Exercise:
Gather all lines in the data that hold the string "computer".

Data provided:

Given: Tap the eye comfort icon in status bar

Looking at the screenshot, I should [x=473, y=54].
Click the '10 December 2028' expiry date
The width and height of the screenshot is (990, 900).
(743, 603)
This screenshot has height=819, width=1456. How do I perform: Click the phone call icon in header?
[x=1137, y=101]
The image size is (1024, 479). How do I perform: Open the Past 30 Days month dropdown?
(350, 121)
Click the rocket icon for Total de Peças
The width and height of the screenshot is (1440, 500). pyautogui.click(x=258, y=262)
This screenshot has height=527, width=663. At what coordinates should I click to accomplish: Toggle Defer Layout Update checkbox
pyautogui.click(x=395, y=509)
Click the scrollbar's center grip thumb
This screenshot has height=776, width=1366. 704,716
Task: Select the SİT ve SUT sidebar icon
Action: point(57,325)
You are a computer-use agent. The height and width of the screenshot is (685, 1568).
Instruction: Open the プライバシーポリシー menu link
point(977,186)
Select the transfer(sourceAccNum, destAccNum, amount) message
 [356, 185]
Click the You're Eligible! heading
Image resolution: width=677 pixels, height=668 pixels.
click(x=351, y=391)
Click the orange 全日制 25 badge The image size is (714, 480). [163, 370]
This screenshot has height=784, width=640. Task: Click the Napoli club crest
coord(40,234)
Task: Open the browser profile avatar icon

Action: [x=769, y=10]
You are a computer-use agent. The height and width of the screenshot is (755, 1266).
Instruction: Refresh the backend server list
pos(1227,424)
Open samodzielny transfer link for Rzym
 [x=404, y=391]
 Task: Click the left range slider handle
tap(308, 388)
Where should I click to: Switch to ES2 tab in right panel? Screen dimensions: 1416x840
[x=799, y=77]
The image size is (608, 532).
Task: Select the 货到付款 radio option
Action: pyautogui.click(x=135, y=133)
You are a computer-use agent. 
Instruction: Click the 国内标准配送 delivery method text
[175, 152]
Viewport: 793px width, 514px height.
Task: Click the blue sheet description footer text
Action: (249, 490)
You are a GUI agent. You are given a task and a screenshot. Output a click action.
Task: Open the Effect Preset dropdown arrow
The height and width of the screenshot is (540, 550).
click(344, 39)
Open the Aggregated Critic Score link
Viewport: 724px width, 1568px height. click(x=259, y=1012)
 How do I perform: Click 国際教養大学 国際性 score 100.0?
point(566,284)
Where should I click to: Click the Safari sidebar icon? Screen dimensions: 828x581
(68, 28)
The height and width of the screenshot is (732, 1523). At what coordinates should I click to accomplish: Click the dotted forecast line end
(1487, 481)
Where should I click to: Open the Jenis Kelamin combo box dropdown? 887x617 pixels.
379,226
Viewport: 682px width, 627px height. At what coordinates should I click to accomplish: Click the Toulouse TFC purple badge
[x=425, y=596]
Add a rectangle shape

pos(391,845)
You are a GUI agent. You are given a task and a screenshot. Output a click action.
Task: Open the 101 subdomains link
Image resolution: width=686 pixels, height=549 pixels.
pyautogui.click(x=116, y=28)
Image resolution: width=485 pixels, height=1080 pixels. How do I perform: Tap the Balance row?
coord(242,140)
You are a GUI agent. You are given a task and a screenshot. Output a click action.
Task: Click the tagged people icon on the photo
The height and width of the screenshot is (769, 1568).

Result of this task:
You are a computer-use agent. The height and width of the screenshot is (685, 1568).
You are a computer-use agent. The height and width of the screenshot is (755, 1266).
You are a computer-use agent. 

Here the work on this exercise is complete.